Z.C. de Boer, J.G. Schlimmer (1910)

Gepubliceerd op 07-06-2019

Zopyrus

betekenis & definitie

Zopyrus - Ζώπυρος, 1) zoon van Megabȳzus, een voornaam Pers, diende in het leger van Darīus Hystaspis, toen deze Babylon belegerde. Daar de stad niet genomen konde worden, verminkte Z. zich op gruwelijke wijze, liep toen, onder voorwendsel dat hij door Darius zoo mishandeld was, tot de Babyloniërs over, en nadat hij hierdoor het vertrouwen der inwoners gewonnen had en aan het hoofd van de troepen gesteld was, gaf hij de stad verraderlijk over.

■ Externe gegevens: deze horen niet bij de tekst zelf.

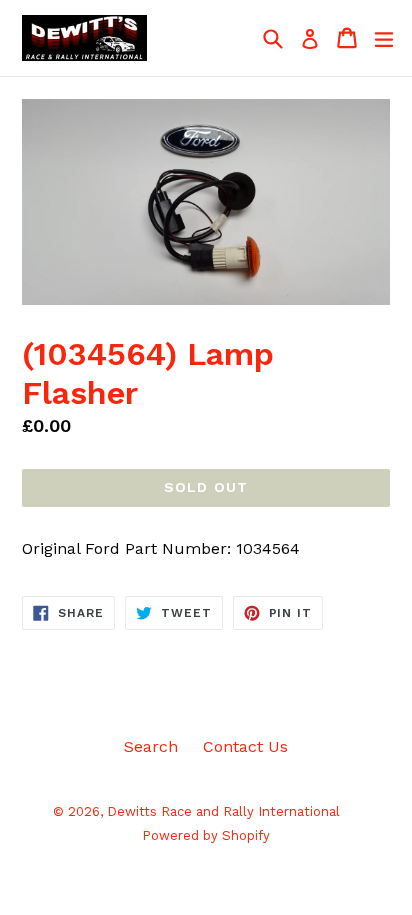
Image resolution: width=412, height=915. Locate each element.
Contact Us (245, 746)
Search (151, 746)
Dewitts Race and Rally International (223, 811)
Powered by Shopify (206, 835)
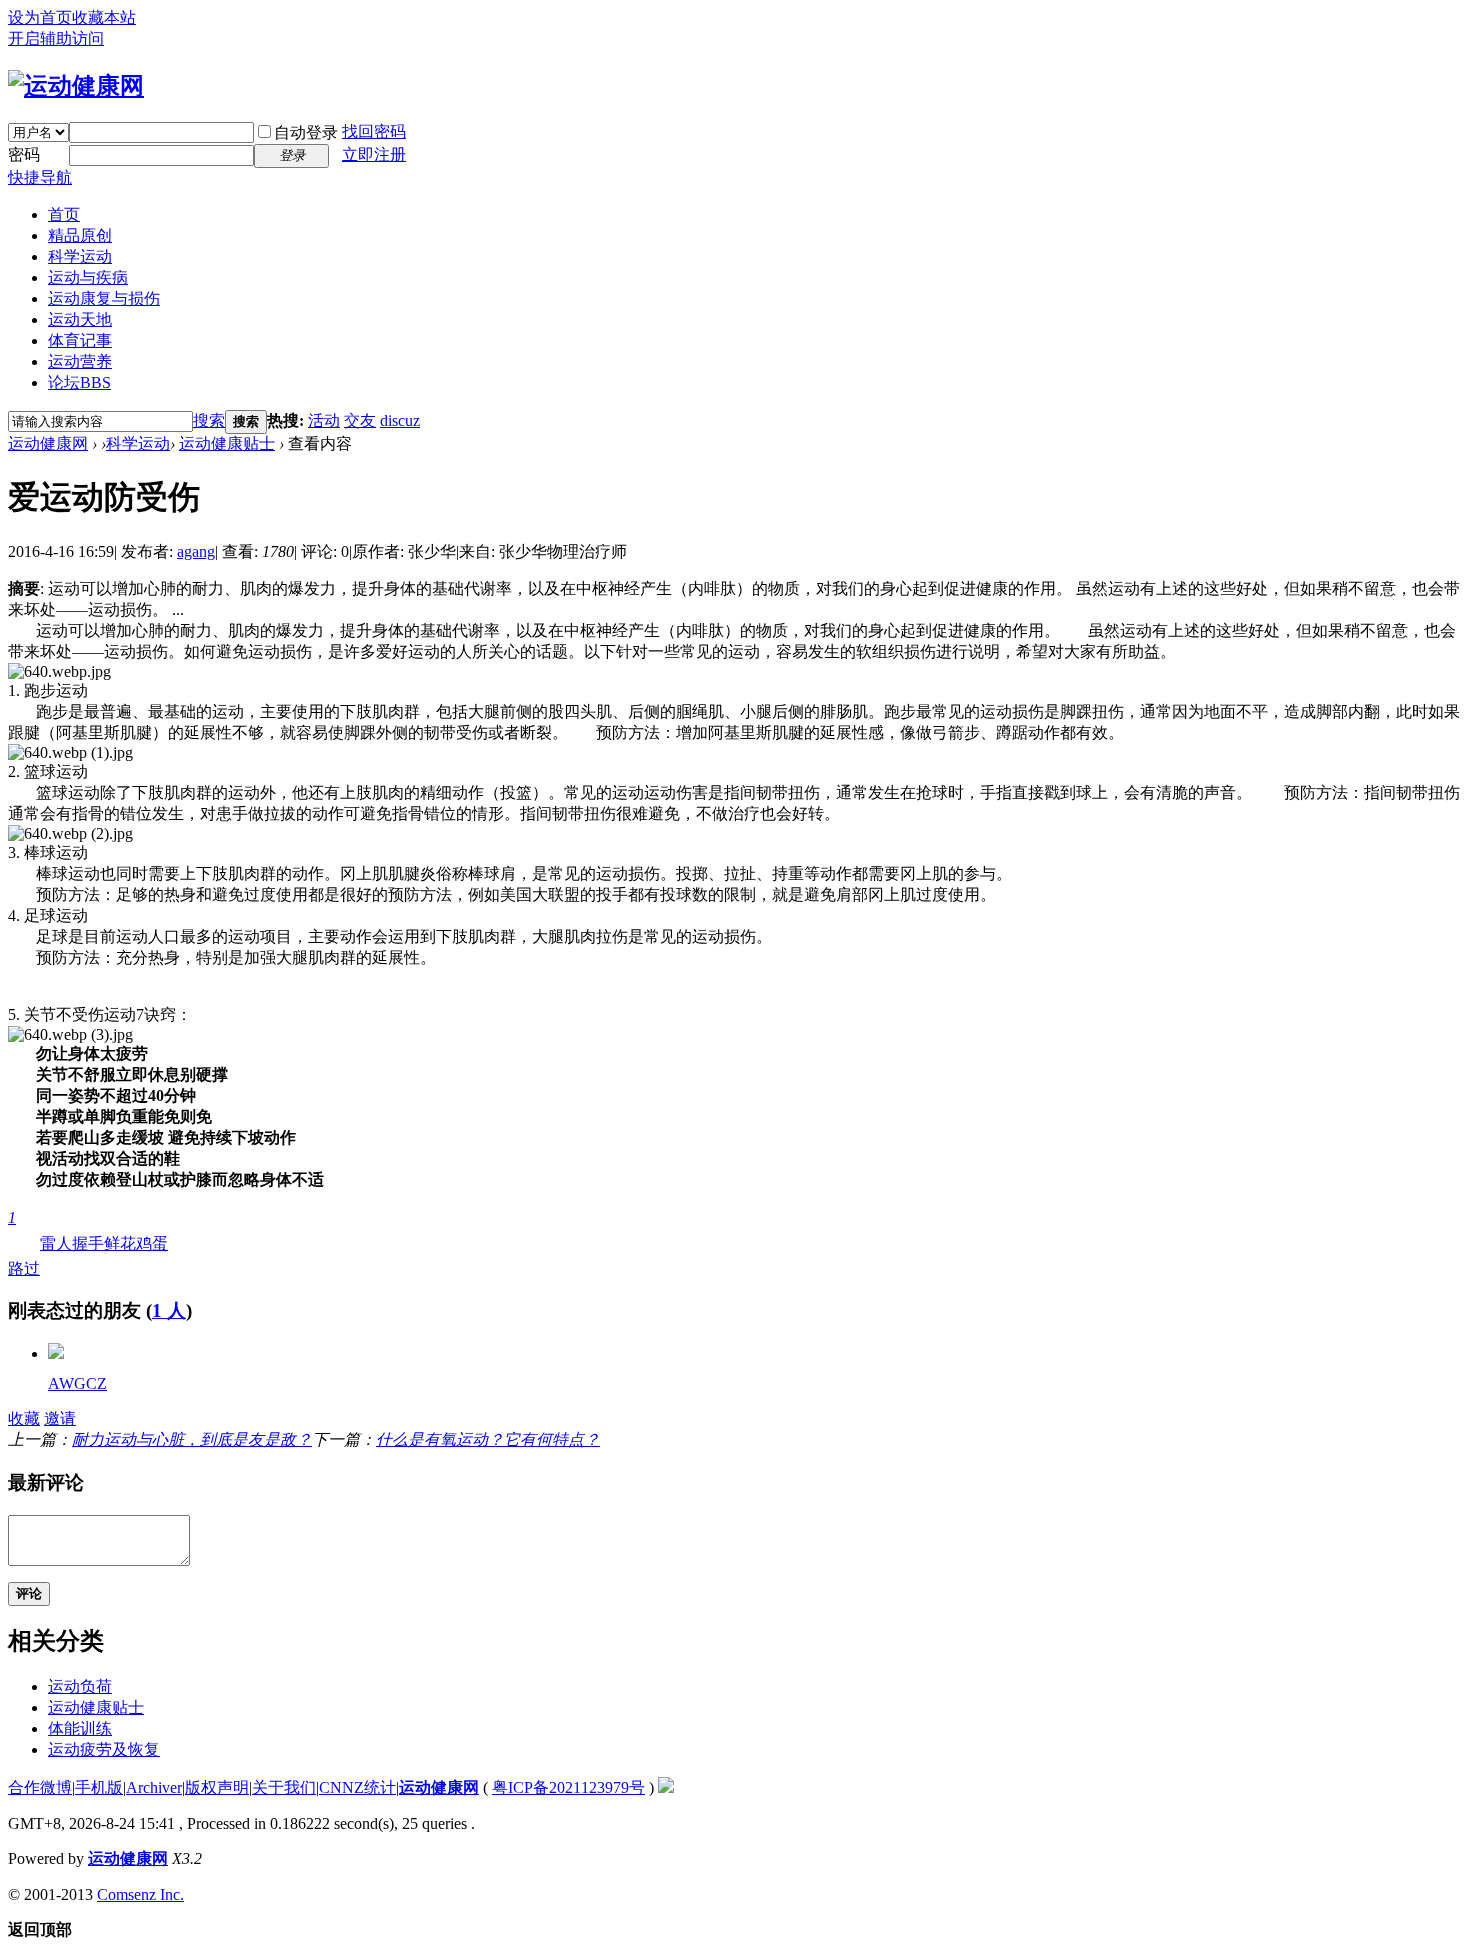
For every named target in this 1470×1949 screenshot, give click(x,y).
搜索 (209, 420)
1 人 (169, 1310)
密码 (24, 154)
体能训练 (80, 1728)
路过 (24, 1243)
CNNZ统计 (357, 1787)
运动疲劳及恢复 (104, 1749)
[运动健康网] (76, 86)
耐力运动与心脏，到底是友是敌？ (192, 1439)
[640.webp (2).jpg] (70, 834)
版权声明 (217, 1787)
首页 (64, 214)
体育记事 (80, 340)
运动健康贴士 (227, 443)
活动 (324, 420)
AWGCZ (77, 1383)
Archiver (154, 1787)
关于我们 (284, 1787)
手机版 (99, 1787)
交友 (360, 420)
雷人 (56, 1243)
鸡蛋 (152, 1243)
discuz (400, 420)
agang (196, 551)
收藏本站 (104, 17)
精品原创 (80, 235)
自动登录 (306, 132)
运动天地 (80, 319)
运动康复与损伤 (104, 298)
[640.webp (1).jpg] (70, 753)
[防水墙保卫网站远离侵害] (666, 1787)
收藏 (24, 1418)
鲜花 (120, 1243)
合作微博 (40, 1787)
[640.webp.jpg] (59, 672)
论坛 (79, 382)
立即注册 (374, 154)
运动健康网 (48, 443)
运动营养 (80, 361)
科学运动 (80, 256)
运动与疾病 (88, 277)
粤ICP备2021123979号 (568, 1787)
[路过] (56, 1353)
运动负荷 (80, 1686)
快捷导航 (40, 177)
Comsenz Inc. (140, 1894)
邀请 (60, 1418)
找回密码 (374, 131)
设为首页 (40, 17)
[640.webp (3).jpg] (70, 1035)
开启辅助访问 (56, 38)
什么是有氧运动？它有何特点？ (488, 1439)
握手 (88, 1243)
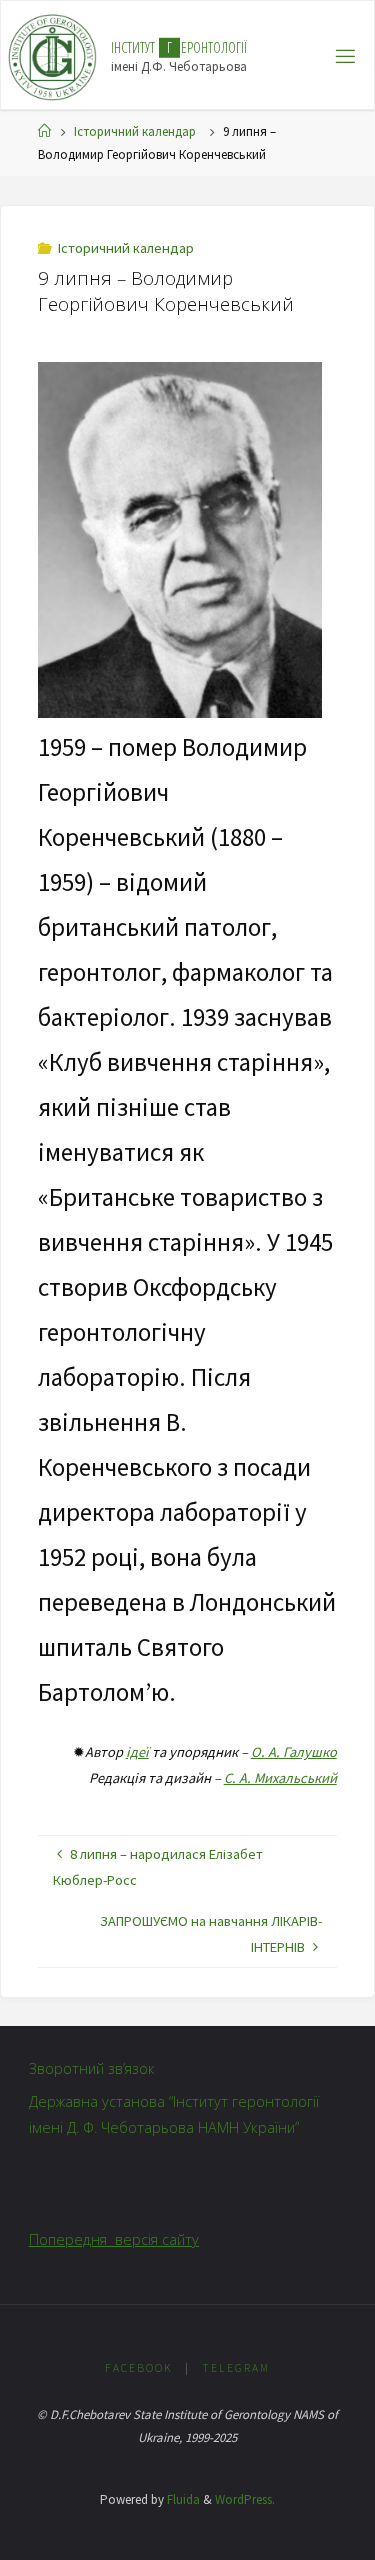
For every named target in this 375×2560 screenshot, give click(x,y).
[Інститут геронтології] (52, 56)
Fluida (182, 2499)
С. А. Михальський (280, 1778)
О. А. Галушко (294, 1752)
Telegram (236, 2368)
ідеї (137, 1752)
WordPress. (245, 2499)
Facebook (139, 2368)
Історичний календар (135, 131)
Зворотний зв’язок (92, 2068)
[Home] (44, 131)
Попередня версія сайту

Darius beloonde hem door hem levenslang satraap van Babylon te maken, hij werd echter later bij een opstand gedood.—2) kleinzoon van den vorigen, nam deel aan de samenzwering van zijn vader Megabȳzus (no. 2) en vluchtte naar Athene.—3) gelaatkundige, die beweerde dat volgens zijne wetenschap Socrates met verscheiden ondeugden behept moest zijn, wat deze volstrekt niet tegensprak.